Every line below is to be quoted exactly, with nothing added or dropped.

* * *

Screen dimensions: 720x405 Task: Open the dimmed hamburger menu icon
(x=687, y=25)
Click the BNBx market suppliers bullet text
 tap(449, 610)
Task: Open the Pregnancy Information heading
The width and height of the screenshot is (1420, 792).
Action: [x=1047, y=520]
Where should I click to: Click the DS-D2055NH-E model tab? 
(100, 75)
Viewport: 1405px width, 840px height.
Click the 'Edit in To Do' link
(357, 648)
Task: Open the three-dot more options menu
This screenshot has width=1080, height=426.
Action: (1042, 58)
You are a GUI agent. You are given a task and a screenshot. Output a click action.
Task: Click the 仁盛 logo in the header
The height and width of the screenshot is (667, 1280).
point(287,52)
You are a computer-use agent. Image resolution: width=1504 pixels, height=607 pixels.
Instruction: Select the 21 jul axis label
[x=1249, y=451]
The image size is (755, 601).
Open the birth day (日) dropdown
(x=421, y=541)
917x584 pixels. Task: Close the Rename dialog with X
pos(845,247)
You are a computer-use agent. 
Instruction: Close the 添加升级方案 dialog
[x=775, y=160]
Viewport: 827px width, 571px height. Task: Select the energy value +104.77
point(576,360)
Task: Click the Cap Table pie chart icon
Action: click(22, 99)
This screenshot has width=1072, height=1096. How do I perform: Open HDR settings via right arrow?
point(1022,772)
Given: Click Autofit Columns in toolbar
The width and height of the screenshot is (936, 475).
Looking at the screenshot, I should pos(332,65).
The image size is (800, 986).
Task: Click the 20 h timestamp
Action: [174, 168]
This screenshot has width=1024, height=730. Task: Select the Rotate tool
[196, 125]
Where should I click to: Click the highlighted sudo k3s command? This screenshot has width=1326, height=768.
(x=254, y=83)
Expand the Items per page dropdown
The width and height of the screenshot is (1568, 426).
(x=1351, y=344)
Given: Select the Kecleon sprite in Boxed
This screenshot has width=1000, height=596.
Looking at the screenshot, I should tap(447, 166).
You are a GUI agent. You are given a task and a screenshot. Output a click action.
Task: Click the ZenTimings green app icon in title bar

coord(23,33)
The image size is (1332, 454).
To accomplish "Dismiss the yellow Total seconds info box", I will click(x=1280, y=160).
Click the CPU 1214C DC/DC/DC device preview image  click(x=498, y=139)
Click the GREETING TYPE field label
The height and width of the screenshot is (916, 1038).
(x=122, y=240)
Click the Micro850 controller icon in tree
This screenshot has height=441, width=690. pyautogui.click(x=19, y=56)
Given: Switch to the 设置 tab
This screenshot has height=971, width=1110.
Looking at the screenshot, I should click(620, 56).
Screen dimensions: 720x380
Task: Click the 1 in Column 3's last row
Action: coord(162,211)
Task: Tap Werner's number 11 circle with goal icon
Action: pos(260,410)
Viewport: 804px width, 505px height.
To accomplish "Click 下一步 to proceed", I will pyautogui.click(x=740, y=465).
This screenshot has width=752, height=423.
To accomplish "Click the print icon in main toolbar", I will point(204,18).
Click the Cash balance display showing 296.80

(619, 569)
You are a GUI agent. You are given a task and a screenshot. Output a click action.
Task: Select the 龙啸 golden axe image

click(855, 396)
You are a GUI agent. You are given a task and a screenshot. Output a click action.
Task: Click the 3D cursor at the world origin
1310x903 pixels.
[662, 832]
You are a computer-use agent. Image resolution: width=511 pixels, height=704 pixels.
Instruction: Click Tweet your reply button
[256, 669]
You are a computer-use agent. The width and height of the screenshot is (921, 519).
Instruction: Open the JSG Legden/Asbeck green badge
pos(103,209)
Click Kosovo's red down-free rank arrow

* * *

▶ Output of the exercise
Screen dimensions: 720x405 Task: Open the dimmed hamburger menu icon
(x=687, y=25)
Click the BNBx market suppliers bullet text
 tap(449, 610)
Task: Open the Pregnancy Information heading
The width and height of the screenshot is (1420, 792).
Action: [x=1047, y=520]
Where should I click to: Click the DS-D2055NH-E model tab? 
(100, 75)
Viewport: 1405px width, 840px height.
Click the 'Edit in To Do' link
(357, 648)
Task: Open the three-dot more options menu
This screenshot has width=1080, height=426.
Action: (1042, 58)
You are a GUI agent. You are given a task and a screenshot. Output a click action.
Task: Click the 仁盛 logo in the header
The height and width of the screenshot is (667, 1280).
point(287,52)
You are a computer-use agent. Image resolution: width=1504 pixels, height=607 pixels.
Instruction: Select the 21 jul axis label
[x=1249, y=451]
The image size is (755, 601).
Open the birth day (日) dropdown
(x=421, y=541)
917x584 pixels. Task: Close the Rename dialog with X
pos(845,247)
You are a computer-use agent. 
Instruction: Close the 添加升级方案 dialog
[x=775, y=160]
Viewport: 827px width, 571px height. Task: Select the energy value +104.77
point(576,360)
Task: Click the Cap Table pie chart icon
Action: click(22, 99)
This screenshot has width=1072, height=1096. How do I perform: Open HDR settings via right arrow?
point(1022,772)
Given: Click Autofit Columns in toolbar
The width and height of the screenshot is (936, 475).
Looking at the screenshot, I should pos(332,65).
The image size is (800, 986).
Task: Click the 20 h timestamp
Action: [174, 168]
This screenshot has width=1024, height=730. Task: Select the Rotate tool
[196, 125]
Where should I click to: Click the highlighted sudo k3s command? This screenshot has width=1326, height=768.
(x=254, y=83)
Expand the Items per page dropdown
The width and height of the screenshot is (1568, 426).
(x=1351, y=344)
Given: Select the Kecleon sprite in Boxed
This screenshot has width=1000, height=596.
Looking at the screenshot, I should tap(447, 166).
You are a GUI agent. You are given a task and a screenshot. Output a click action.
Task: Click the ZenTimings green app icon in title bar

coord(23,33)
The image size is (1332, 454).
To accomplish "Dismiss the yellow Total seconds info box", I will click(x=1280, y=160).
Click the CPU 1214C DC/DC/DC device preview image  click(x=498, y=139)
Click the GREETING TYPE field label
The height and width of the screenshot is (916, 1038).
(x=122, y=240)
Click the Micro850 controller icon in tree
This screenshot has height=441, width=690. pyautogui.click(x=19, y=56)
Given: Switch to the 设置 tab
This screenshot has height=971, width=1110.
Looking at the screenshot, I should click(620, 56).
Screen dimensions: 720x380
Task: Click the 1 in Column 3's last row
Action: coord(162,211)
Task: Tap Werner's number 11 circle with goal icon
Action: pos(260,410)
Viewport: 804px width, 505px height.
To accomplish "Click 下一步 to proceed", I will pyautogui.click(x=740, y=465).
This screenshot has width=752, height=423.
To accomplish "Click the print icon in main toolbar", I will point(204,18).
Click the Cash balance display showing 296.80

(619, 569)
You are a GUI agent. You are given a task and a screenshot. Output a click action.
Task: Select the 龙啸 golden axe image

click(855, 396)
You are a GUI agent. You are given a task and a screenshot. Output a click action.
Task: Click the 3D cursor at the world origin
1310x903 pixels.
[662, 832]
You are a computer-use agent. Image resolution: width=511 pixels, height=704 pixels.
Instruction: Click Tweet your reply button
[256, 669]
You are a computer-use agent. The width and height of the screenshot is (921, 519).
Instruction: Open the JSG Legden/Asbeck green badge
pos(103,209)
Click Kosovo's red down-free rank arrow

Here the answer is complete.